As before, the court wasn’t buying it.  It again held, “These assertions fall flat. For months now, the parties and this Court have discussed the filing of this [omnibus] motion. The parties agreed on the briefing schedule. Plaintiffs had ample time and opportunity to identify and present expert evidence disputing the damaging testimony from [their regulatory expert]. Yet Plaintiffs failed to do so.” Taxotere, 2020 WL 3487594 at *2.

The court held that, under Louisiana law, the plaintiffs had “failed to create an issue of fact regarding whether Defendants . . . had a duty to warn prior to December 15, 2006,” given that their “own expert testified that Defendants’ duty arose on this date.” Id. at *3.  (Because the laws of numerous jurisdictions applied to the claims at issue, the court analyzed only Louisiana law for purposes of the decision, reserving decisions on cases governed by other states’ laws.)  According to the court, the plaintiffs had pointed to “scant evidence” of earlier knowledge on the part of the defendant, “an issue on which Plaintiffs carry the burden of proof” – that “rather than provide the Court with an unequivocal expert opinion that creates an issue of fact on the scope of Defendants duty to warn, Plaintiffs point[ed] the Court only to equivocal evidence in the record, all of which leaves the court guessing.”  Id. at *4.  Because the plaintiffs had failed to create an issue of fact, the court granted summary judgment on all cases to which Louisiana law applied.

→ **Stored items from a collection**:

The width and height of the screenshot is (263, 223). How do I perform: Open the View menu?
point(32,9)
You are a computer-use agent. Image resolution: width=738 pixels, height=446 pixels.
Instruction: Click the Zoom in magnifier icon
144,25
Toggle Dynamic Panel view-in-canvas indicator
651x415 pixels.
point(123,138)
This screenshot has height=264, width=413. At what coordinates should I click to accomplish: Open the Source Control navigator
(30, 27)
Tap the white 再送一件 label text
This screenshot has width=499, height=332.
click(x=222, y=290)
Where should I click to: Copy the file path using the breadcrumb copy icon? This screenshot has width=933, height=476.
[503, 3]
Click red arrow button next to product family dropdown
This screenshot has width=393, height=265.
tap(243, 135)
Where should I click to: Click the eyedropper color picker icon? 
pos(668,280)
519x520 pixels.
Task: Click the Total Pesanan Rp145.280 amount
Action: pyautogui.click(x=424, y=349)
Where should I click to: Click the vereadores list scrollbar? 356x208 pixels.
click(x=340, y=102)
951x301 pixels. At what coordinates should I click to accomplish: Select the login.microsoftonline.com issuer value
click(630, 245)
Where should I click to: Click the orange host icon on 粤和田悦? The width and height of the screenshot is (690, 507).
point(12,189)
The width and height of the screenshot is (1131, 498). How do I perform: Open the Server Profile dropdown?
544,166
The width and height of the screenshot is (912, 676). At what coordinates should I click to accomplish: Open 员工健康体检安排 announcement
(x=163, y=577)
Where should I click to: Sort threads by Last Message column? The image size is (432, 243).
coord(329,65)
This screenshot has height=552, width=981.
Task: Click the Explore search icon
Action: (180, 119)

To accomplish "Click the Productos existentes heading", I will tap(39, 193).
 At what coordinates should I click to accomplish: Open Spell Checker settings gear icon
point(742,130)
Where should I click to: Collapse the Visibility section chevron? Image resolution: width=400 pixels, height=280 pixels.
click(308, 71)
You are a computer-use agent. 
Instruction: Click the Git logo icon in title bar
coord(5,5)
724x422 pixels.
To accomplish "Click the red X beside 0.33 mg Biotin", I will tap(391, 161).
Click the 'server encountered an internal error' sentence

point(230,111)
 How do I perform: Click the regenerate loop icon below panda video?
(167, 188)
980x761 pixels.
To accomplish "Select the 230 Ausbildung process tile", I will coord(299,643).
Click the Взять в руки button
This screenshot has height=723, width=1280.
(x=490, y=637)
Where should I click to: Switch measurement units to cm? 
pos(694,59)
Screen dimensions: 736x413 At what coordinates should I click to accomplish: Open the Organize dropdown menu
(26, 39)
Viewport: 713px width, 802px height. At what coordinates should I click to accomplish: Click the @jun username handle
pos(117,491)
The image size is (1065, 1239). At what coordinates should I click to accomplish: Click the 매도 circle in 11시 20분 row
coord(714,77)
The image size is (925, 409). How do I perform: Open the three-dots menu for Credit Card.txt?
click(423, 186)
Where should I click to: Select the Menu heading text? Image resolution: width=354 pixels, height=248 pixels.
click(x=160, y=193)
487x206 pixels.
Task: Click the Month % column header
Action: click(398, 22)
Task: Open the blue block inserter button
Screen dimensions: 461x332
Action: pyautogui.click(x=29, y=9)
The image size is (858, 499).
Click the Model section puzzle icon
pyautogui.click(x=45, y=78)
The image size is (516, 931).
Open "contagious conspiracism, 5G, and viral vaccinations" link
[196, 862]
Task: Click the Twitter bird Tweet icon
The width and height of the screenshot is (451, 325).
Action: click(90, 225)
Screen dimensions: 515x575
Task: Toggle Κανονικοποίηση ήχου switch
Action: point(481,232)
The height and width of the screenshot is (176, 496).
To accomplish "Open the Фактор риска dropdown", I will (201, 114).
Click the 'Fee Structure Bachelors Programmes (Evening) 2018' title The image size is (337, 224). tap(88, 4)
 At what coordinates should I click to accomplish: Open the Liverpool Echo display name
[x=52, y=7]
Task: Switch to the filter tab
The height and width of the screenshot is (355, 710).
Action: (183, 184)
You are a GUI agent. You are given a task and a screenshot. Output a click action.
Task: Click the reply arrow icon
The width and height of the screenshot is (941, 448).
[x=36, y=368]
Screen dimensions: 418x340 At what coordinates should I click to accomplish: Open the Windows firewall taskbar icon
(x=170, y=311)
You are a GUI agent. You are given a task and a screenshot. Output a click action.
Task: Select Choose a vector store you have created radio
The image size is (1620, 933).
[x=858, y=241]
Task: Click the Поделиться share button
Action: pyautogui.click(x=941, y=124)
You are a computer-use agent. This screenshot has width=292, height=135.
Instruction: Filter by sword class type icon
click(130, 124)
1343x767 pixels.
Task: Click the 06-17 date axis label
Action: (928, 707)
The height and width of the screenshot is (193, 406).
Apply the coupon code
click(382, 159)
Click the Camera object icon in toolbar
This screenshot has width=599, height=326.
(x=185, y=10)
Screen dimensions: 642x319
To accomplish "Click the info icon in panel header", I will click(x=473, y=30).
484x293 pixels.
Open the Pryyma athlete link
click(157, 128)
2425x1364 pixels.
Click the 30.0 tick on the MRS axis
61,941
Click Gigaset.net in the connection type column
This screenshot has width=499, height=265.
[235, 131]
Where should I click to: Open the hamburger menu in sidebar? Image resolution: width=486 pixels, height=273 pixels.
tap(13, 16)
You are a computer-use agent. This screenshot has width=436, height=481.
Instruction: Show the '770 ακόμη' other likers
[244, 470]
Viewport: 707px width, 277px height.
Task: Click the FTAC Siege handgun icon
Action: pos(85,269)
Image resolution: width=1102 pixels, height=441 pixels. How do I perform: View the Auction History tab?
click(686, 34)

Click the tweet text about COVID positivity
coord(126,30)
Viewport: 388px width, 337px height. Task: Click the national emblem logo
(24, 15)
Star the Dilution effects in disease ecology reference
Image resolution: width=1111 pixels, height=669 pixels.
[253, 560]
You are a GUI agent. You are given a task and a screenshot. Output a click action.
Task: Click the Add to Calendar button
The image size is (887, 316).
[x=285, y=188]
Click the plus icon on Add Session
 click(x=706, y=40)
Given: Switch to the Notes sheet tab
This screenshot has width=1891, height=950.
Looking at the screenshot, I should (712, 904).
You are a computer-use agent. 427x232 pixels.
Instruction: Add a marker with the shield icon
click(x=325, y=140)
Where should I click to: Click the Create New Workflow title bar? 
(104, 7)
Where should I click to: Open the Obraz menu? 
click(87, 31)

→ **Assigned task 1**:
According to the excerpt on the Taxotere ruling, why did the court analyze only Louisiana law? Answer in one to three sentences.
→ **Assigned task 2**:
Pick up the excerpt on the Taxotere ruling after its final sentence and continue it.

→ **Response area 1**:
The laws of numerous jurisdictions applied to the claims at issue. The court therefore analyzed only Louisiana law for purposes of the decision and reserved decisions on cases governed by other states' laws.

→ **Response area 2**:
We absolutely love this stuff.   We spend much of our professional life fighting rampant abuses by MDL plaintiff lawyers, and we relish the “comeuppance” of plaintiffs’ own tactics sinking their claims. The court asked the parties to provide a chart defining the relevant standard for all of the other jurisdictions at issue, and we will keep you posted on any rulings that result. Meanwhile, stay safe out there.